Your objective: Retype, word for word, the line holding "You are a GUI" and each line after it down to the end of the data; pictures are not copied.
==================================================
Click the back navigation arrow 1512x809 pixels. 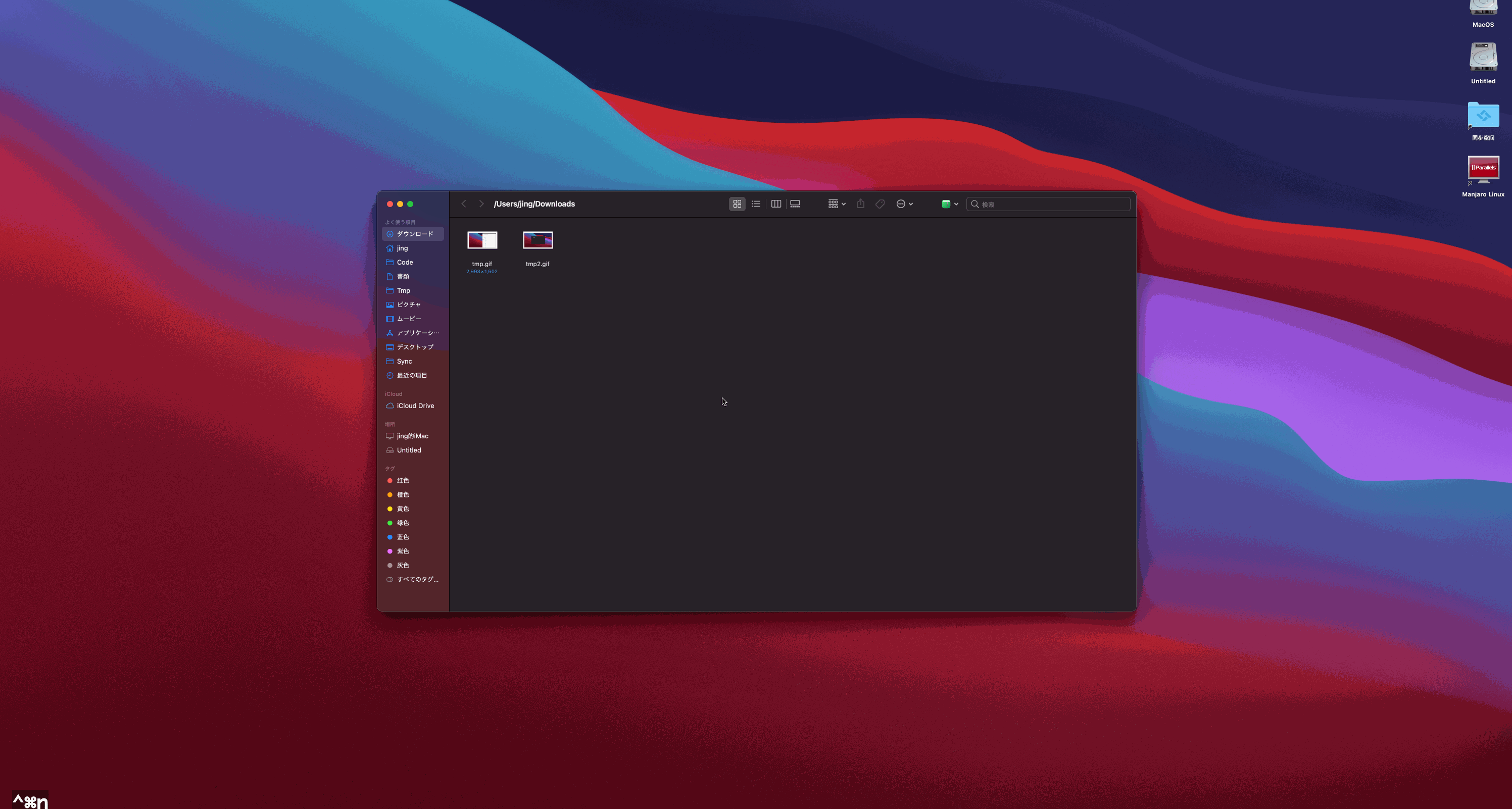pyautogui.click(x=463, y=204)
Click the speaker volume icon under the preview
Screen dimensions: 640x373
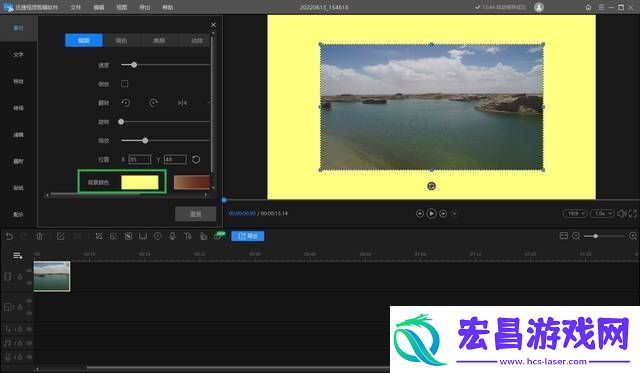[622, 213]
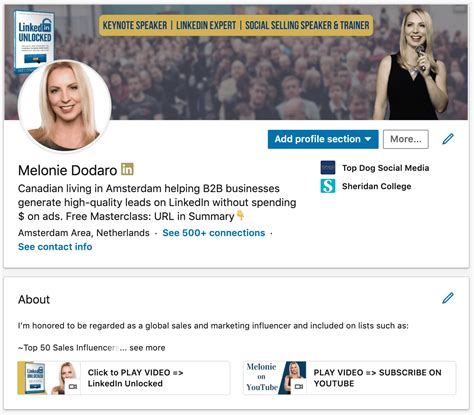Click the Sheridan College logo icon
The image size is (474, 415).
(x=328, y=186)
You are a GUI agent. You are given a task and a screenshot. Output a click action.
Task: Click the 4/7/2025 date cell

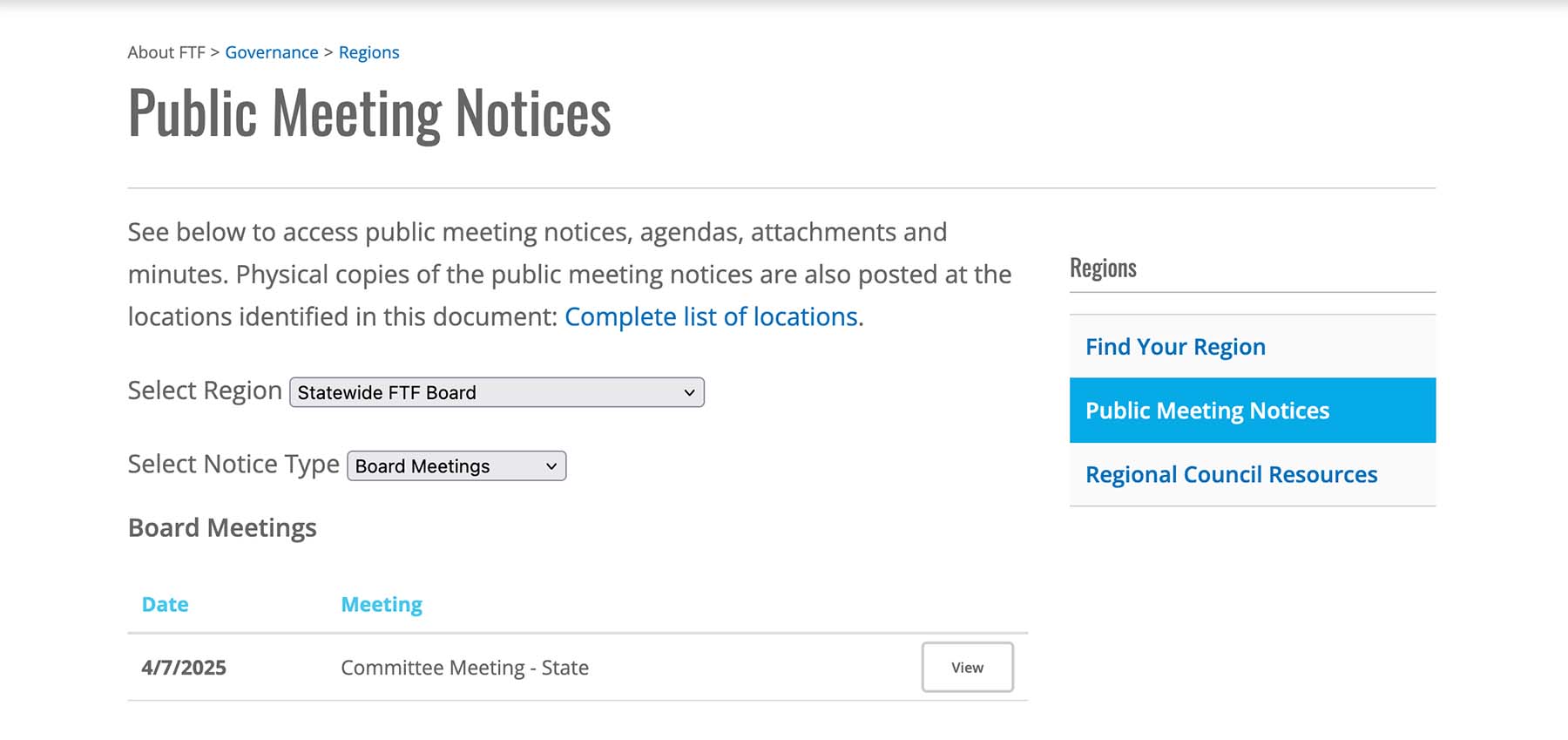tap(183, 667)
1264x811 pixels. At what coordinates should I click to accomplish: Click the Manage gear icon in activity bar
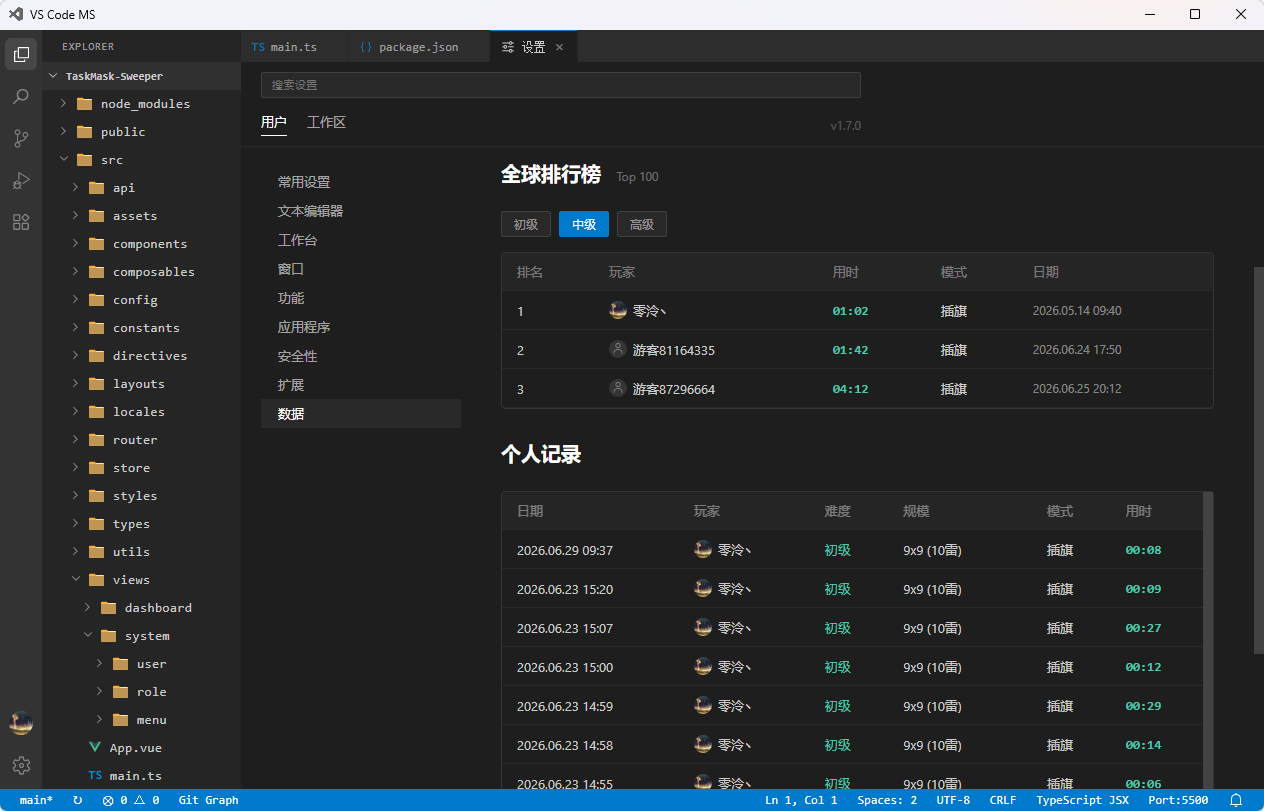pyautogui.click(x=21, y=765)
==================================================
Answer for the task:
You are a GUI agent. You are given a task and a screenshot. Output a click action.
Task: Click the 4/7/2025 date cell

tap(183, 667)
1264x811 pixels. At what coordinates should I click to accomplish: Click the Manage gear icon in activity bar
pyautogui.click(x=21, y=765)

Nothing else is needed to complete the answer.